Structural characterization of glucosylated GOS derivatives synthesized by the Lactobacillus reuteri GtfA and Gtf180 glucansucrase enzymes.

β-Galacto-oligosaccharides (GOS) are used commercially in infant nutrition, aiming to functionally replace human milk oligosaccharides (hMOS). Glucansucrases Gtf180-ΔN and GtfA-ΔN of Lactobacillus reuteri strains convert sucrose into α-glucans with (α1→6)/(α1→3) and (α1→4)/(α1→6) glucosidic linkages, respectively.

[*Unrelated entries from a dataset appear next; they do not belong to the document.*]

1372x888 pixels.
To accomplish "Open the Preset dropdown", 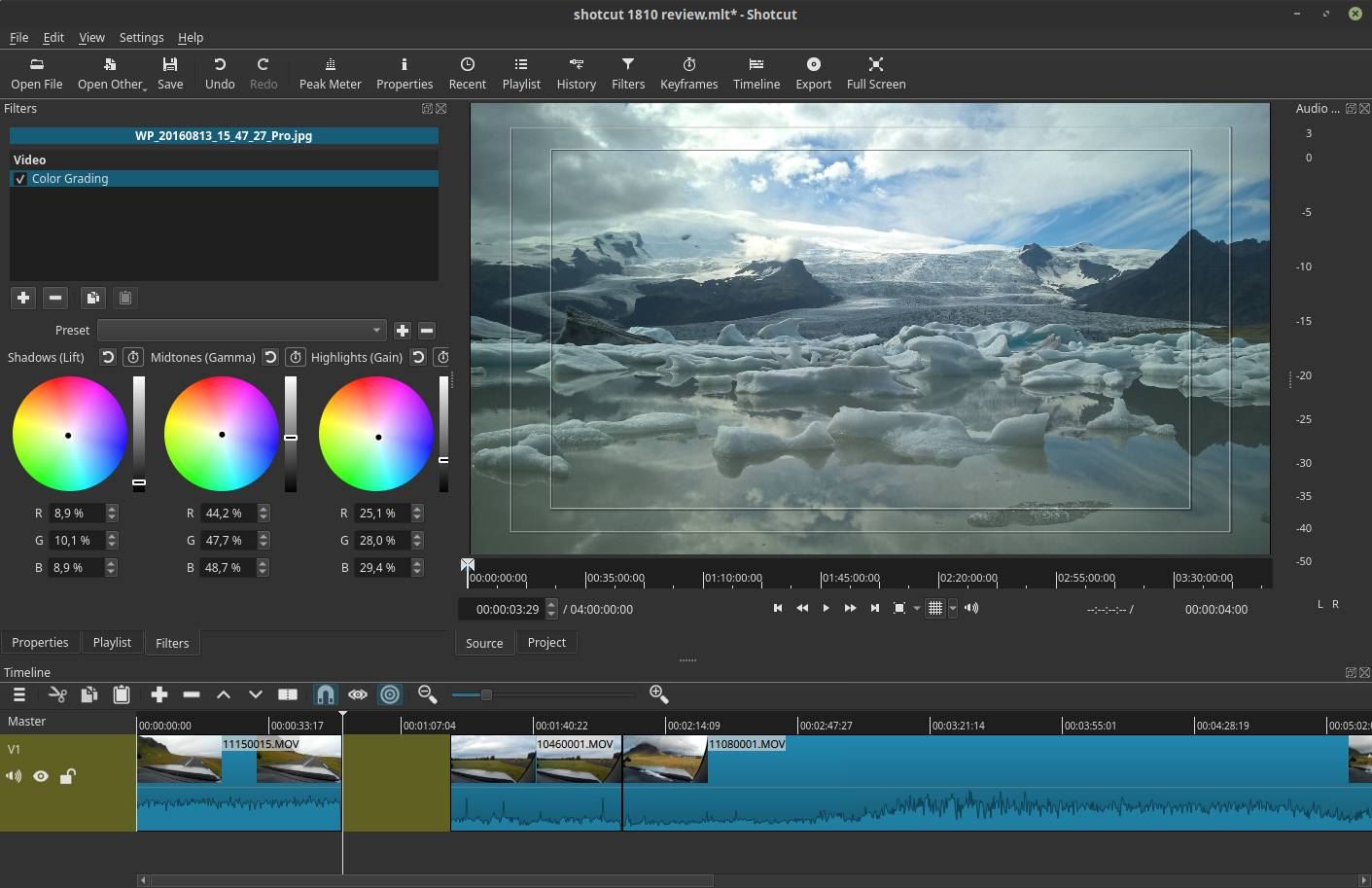I will tap(241, 331).
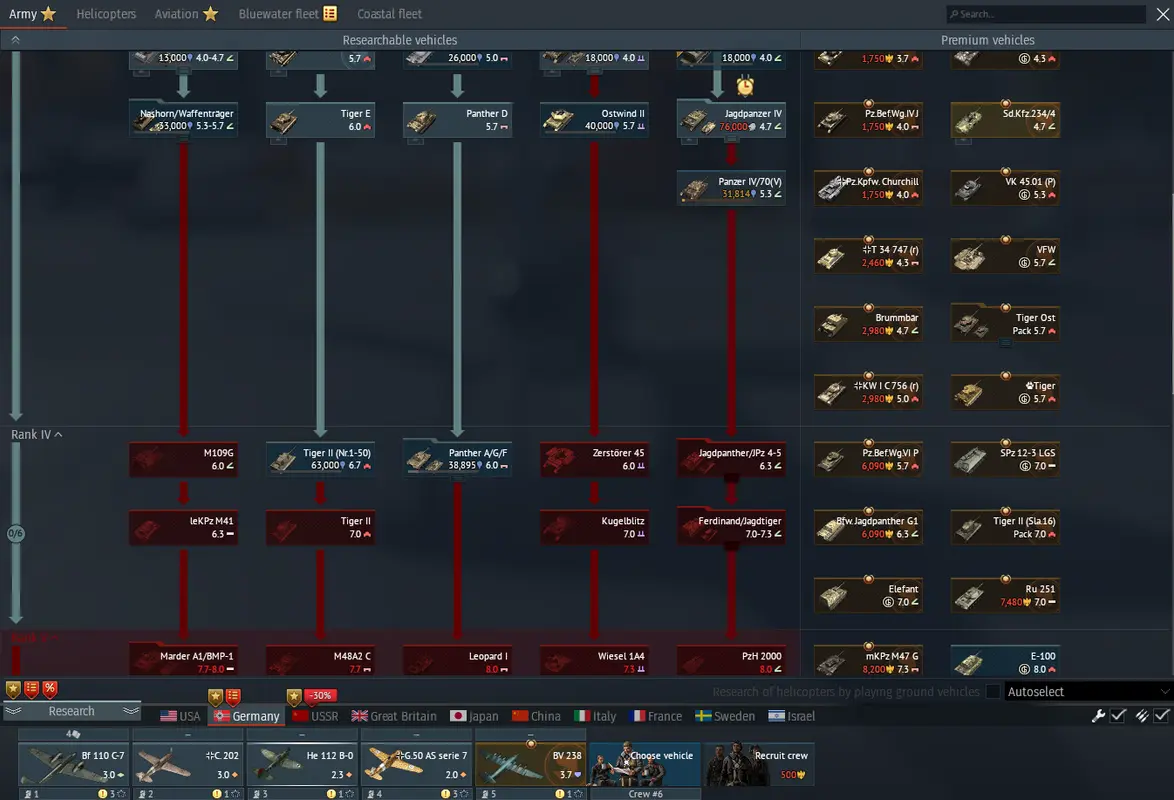Collapse the tree with top-left chevron

15,40
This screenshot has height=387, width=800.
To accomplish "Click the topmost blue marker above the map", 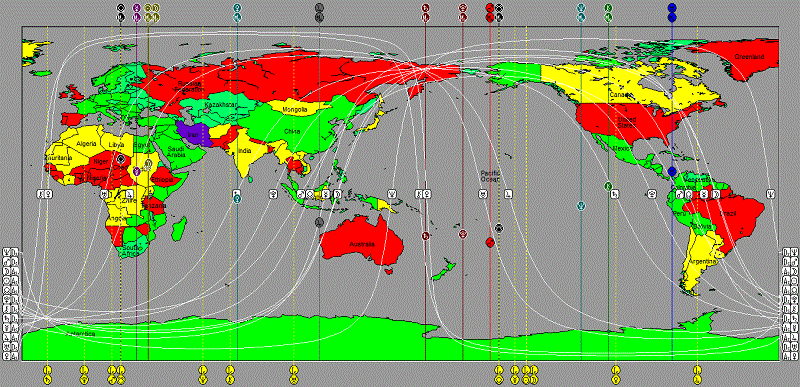I will [x=672, y=7].

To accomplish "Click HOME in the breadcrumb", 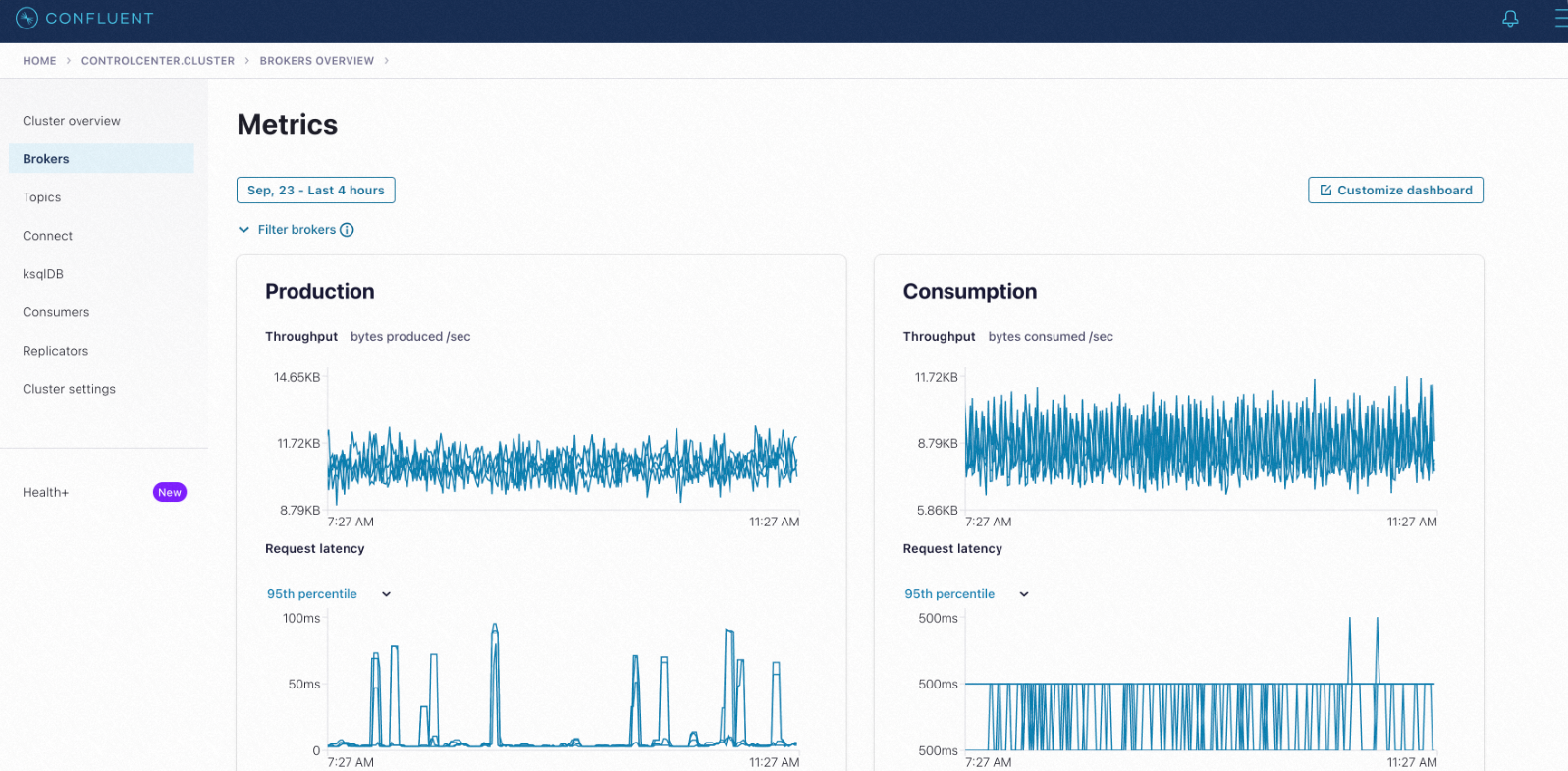I will (x=39, y=61).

Previously we reported that both glucansucrases glucosylate lactose, producing a minimum of 5 compounds (degree of polymerization 3-4) (GL34 mixture) with (α1→2/3/4) linkages. This GL34 mixture exhibited growth stimulatory effects on various probiotic bacteria. Aiming to obtain additional compounds mimicking hMOS in structure and function, we here studied glucosylation of 3 commercially available galactosyl-lactose GOS compounds. Both Gtf180-ΔN and GtfA-ΔN were unable to use 3'-galactosyl-lactose (β3'-GL), but used sucrose to add a single glucose moiety to 4'-galactosyl-lactose (β4'-GL) and 6'-galactosyl-lactose (β6'-GL). β6'-GL was elongated at its reducing glucosyl unit with an (α1→2)-linked moiety and at its non-reducing end with an (α1→4) linked moiety; β4'-GL was only elongated at its reducing end with an (α1→2) linked moiety. Glucansucrases Gtf180-ΔN and GtfA-ΔN thus can be used to produce galactosyl-lactose-derived oligosaccharides containing (α1→2) and (α→4) glucosidic linkages, potentially with valuable bioactive (prebiotic) properties.